Jaynes is a member of the Faculty of Arts and Sciences. In the field of economics, he is known for the Jaynes-Hellwig-Glosten Allocation, which describes an equilibrium outcome achieved in markets where trading agents have insufficient information about each other. Jaynes’ book, “Branches Without Roots: Genesis of the Black Working Class in the American South” (1986), revised economists’ and historians’ understanding of the economics of Reconstruction and the origins of sharecropping in the American South. He has also worked as a consultant to federal and local government agencies and served in a number of public capacities, including as study director of the Committee on The Status of Black Americans at the National Research Council of the National Academy of Sciences from 1985 to 1989.

He earned his Ph.D. in economics from the University of Illinois at Urbana-Champaign in 1976, where he also earned his undergraduate degree in philosophy.
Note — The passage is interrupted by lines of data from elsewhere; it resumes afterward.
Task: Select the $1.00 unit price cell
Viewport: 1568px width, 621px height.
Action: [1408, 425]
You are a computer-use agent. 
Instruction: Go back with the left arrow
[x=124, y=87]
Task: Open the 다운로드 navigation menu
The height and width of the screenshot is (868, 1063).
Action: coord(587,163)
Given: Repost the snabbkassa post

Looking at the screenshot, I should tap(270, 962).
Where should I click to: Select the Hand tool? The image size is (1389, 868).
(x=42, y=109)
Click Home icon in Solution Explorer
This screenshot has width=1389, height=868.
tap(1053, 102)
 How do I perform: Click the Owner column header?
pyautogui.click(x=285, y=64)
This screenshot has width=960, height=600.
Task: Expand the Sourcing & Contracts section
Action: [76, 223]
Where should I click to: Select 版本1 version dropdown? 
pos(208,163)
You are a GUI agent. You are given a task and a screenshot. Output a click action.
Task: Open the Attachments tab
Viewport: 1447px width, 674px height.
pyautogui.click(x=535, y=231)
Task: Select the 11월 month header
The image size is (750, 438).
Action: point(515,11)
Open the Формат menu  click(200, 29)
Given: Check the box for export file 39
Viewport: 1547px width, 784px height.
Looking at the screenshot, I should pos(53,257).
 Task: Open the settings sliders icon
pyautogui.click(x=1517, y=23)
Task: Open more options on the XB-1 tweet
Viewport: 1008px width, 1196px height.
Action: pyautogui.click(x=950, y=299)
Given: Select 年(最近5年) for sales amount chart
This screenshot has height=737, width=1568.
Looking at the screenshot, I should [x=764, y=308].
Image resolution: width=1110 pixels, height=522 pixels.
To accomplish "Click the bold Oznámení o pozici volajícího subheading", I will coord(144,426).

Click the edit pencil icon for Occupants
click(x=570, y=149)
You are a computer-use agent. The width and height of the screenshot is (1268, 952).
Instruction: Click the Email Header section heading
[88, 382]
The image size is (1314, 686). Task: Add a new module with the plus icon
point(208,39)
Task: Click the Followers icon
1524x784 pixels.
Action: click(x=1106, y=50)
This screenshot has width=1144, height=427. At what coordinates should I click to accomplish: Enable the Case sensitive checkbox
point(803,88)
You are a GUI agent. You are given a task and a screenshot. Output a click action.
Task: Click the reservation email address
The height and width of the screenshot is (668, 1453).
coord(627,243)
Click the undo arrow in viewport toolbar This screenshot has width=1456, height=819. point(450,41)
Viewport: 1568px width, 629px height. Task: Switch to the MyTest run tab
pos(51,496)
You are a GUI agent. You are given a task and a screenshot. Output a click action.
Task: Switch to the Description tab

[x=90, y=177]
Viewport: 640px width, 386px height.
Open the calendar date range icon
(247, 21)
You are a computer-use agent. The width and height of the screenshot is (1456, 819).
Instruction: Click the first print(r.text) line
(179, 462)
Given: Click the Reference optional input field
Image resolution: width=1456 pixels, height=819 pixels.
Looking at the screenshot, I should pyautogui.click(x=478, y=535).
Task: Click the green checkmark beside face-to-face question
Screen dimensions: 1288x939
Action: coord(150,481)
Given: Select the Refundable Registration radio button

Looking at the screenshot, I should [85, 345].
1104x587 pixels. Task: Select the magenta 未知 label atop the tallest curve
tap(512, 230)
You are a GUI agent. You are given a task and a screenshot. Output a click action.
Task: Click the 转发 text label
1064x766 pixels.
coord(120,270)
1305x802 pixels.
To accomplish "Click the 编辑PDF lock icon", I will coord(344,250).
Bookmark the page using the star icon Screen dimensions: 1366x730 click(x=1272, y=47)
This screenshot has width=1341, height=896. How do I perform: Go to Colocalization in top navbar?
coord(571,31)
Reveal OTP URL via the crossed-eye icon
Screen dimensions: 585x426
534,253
Prior to coming to Yale in 1977, he was assistant professor of economics at the University of Pennsylvania. From 1990 to 1996, he served as chair of the Department of African American Studies and spearheaded an initiative to develop combined doctoral degrees with other departments and programs at the university.

His research has been cited internationally by legislative bodies and courts, including by the U.S. Supreme Court. Jaynes has also written extensively for scholarly journals, books, and popular essays. Some of his notable publications include the books “A Common Destiny: Blacks and American Society” (1989); “Immigration and Race: New Challenges for American Democracy” (2004); and “The Oxford Handbook of African American Citizenship, 1865 – Present” (2012).